Radial arteries: Extend through the myometrium from the arcuate arteries, radiating towards the base of the endometrium, providing endometrial supply.
Straight and spiral arteries: Supply the zona basalis of the endometrium.
Spiral arteries: Lengthen during the regeneration of the endometrium after menses to traverse the endometrium and supply the zona functionalis. Blood from these arteries is shed during menses.
Venous Supply
R. common iliac vein: Ascends posterior and lateral to the right common iliac artery.
Ovarian (gonadal) veins:
Right ovarian vein: Drains directly into the inferior vena cava (IVC).
Left ovarian vein: Drains into the left renal vein (LRV) and then into the IVC.
Critical Thinking Points Addressed
Regarding the uterus lying posterior/superior to the bladder, how does bladder filling change the uterine fundal position?

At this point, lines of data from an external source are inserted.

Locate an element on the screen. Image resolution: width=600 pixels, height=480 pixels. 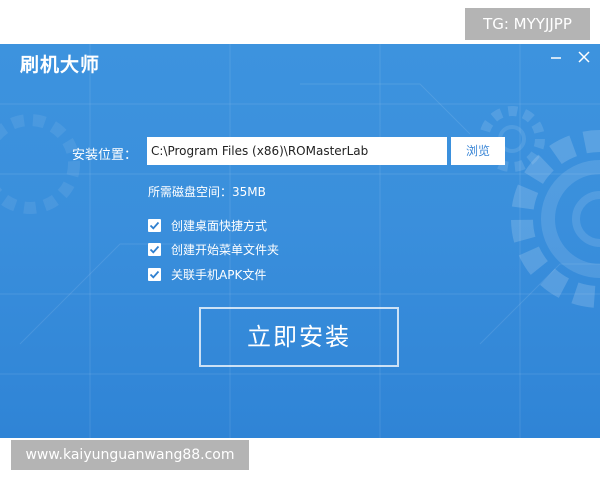
browse-button: 浏览 is located at coordinates (478, 151).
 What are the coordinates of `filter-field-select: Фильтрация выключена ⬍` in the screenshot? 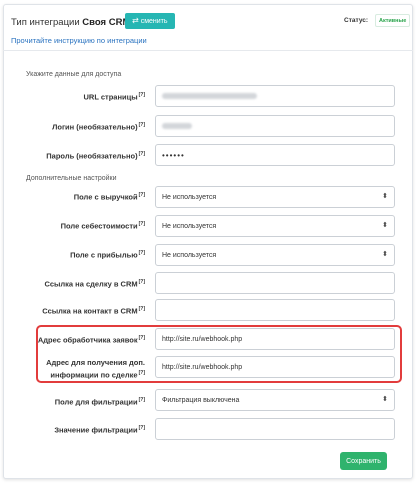 It's located at (275, 400).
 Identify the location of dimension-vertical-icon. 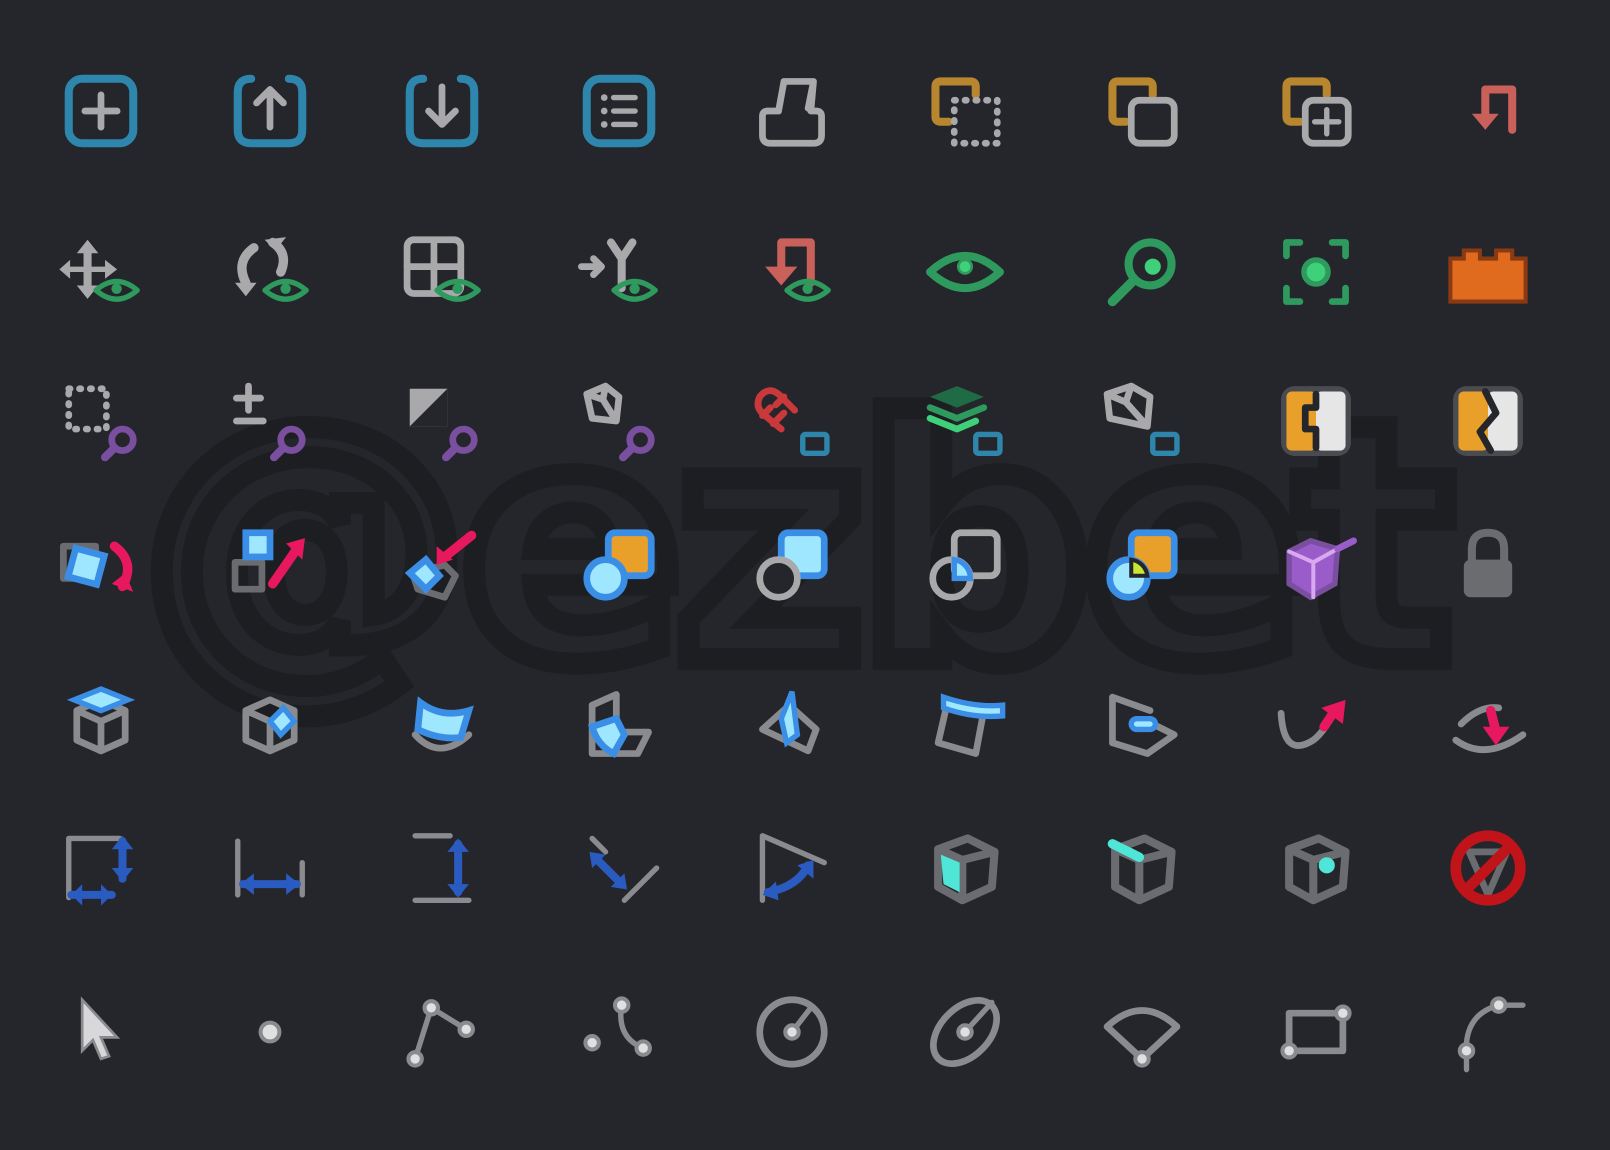
(442, 868).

As the bladder fills, it expands, pushing the uterus superiorly and posteriorly. In an anteverted/anteflexed uterus, this might cause the fundus to appear more vertical or even slightly flatten its anteflexion. A full bladder also serves as an acoustic window, improving visualization of pelvic structures.
What is the relationship of the uterus when compared to the bladder?
The uterus is typically located posterior and superior to the bladder. The anterior cul-de-sac (vesicouterine pouch) is the potential space between these two organs.
Which vessel branches from the uterine artery to course around the periphery of the uterus?
The arcuate artery branches from the uterine artery and courses around the periphery of the uterus.
Summary of Key Points
This lecture covered the essential normal anatomy and physiology of the female pelvis, including:
Identification of major landmarks of the bony pelvis and external genitalia.
Sonographically significant muscles of the pelvic cavity.
Detailed descriptions of pelvic organs (uterus, ovaries, fallopian tubes) and their functions.
Major ligaments that support the uterus and ovaries.
The developmental process and passage of the ovum from the ovary into the uterus.
The definition and function of the corpus luteum in hormone production.